Deducciones de saldo
La Humanidad, desde que tuvo ocasión de estrechar las relaciones entres los fenómenos observados y las causas de las que venían derivadas, ha ido cercando con más o menos tino la realidad del mundo construido dentro y fuera de las habilidades humanas. Si al principio las evidentes lagunas que el espectro visible dejaba a la explicación del funcionamiento del mundo fueron frecuentemente rellenadas con el amasijo intelectual que representa la fe religiosa y la pagana, con el paso de los siglos y el debilitamiento de la resistencia que los primeros ejercían al avance de la ciencia, se fue armando un discurso basado en la evidencia y su aceptación por la comunidad bajo estrictos criterios de trazabilidad.
El Hombre ve salir el Sol cada día desde el mismo lado del horizonte, lo ve subir y bajar por su opuesto y saca la lógica deducción de que está situado en el centro mismo del Universo, alrededor del cual gira toda la materia observable. La deducción, aunque válida en su forma naufragó al carecer hasta finales del XVII de una Ley de Gravitación Universal que situase al gigantérrimo ombligo humano en el lugar que le correspondiese. Desde entonces, 328 años nos contemplan. Un tiempo más que suficiente para convencernos de nuestra diminuta importancia en el cosmos, pero insuficientes para el español de situarse en el justo estercolero donde merece estar.
El dato clama, un 25 % de nuestros compatriotas creen que el Sol gira alrededor nuestro. Mire un momento entorno suyo, quédese con la mirada de al menos 3 personas, sepa que una de ellas, incluyéndose a usted, piensa que el suelo que pisa es poco menos que el punto central de todo el Universo conocido, posiblemente incluyendo cielo e infierno. Un dato que por otro lado no debería sorprender en cuanto que dos de cada tres españoles dice creer en la existencia de seres superiores o fuerzas vitales ligadas a actos de fe.
Así puede entenderse que el común de los mortales tienda a creer en enrevesadas teorías conspiratorias para explicar lo que desde la ciencia lleva explicado años. La lista de fenómenos normales reconvertidos en paranormales es tan larga como la audiencia de Cuarto Milenio y Onda María juntas. Desde la estupidez de los chemtrails, un supuesto envenenamiento masivo que venimos sufriendo cada vez que un listo mira la estela de condensación de un avión, hasta la Sábana Santa, convertida en rama pseudocientífica y en suculento negocio de unos cuantos.

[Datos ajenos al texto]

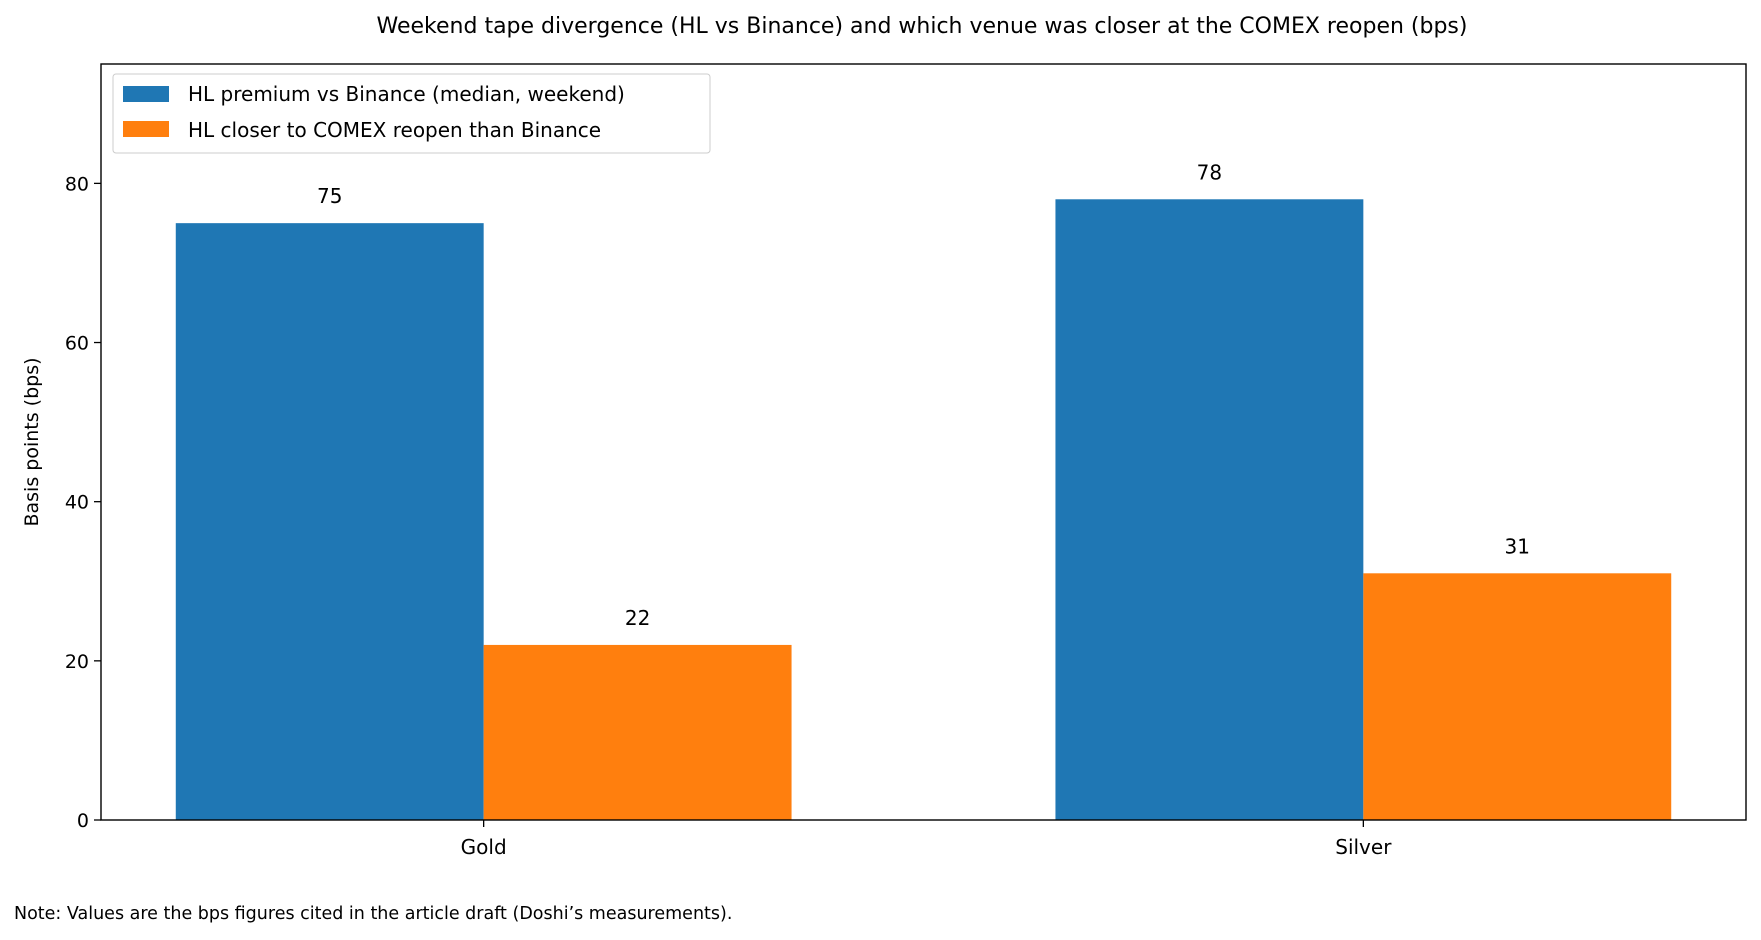 This screenshot has width=1761, height=940. What do you see at coordinates (1518, 696) in the screenshot?
I see `bar-silver-series2` at bounding box center [1518, 696].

La tendencia a simplificar los fenómenos a la experiencia propia, o incluso a la imaginada, subyace como telón de fondo para explicar leyes de carácter universal. Hace poco un meteorólogo de RNE compartía en una red social el inquietante dilema que le planteaba una seguidora. Había observado un curioso (aunque bastante frecuente) fenómeno atmosférico, llamado halo solar, poco antes del terrible terremoto en Nepal. La seguidora proponía si existía relación entre un fenómeno y otro. Esta anécdota, inocente a primera vista, encierra una temible cuestión que enraíza directamente con el 25 % antes mencionado. El Ser Humano, en líneas generales, no tiene ni puñetera idea de las cuestiones más básicas que atañen al funcionamiento de su propia casa, la Tierra.
La falta de cultura científica no es exclusiva, no obstante, del paganismo anumérico. Multitud de estudiantes se licencian cada año pensando que la homeopatía es una rama de la medicina moderna basada en la evidencia, cientos de graduados comparten conspiraciones ambientales en el Facebook y cada día más Universidades promocionan el cantamañanismo como profesión ejemplar.
Una creciente corriente que viene a introducir el discurso científico en una suerte de mercadillo barato con deducciones de saldo, que olvida el carácter universal y la reproducibilidad de los resultados, la que vende milagros como producto de consumo. Un peligroso camino que amplia las fronteras de la fe hasta el territorio exclusivo de la ciencia, que el MEV nos ampare.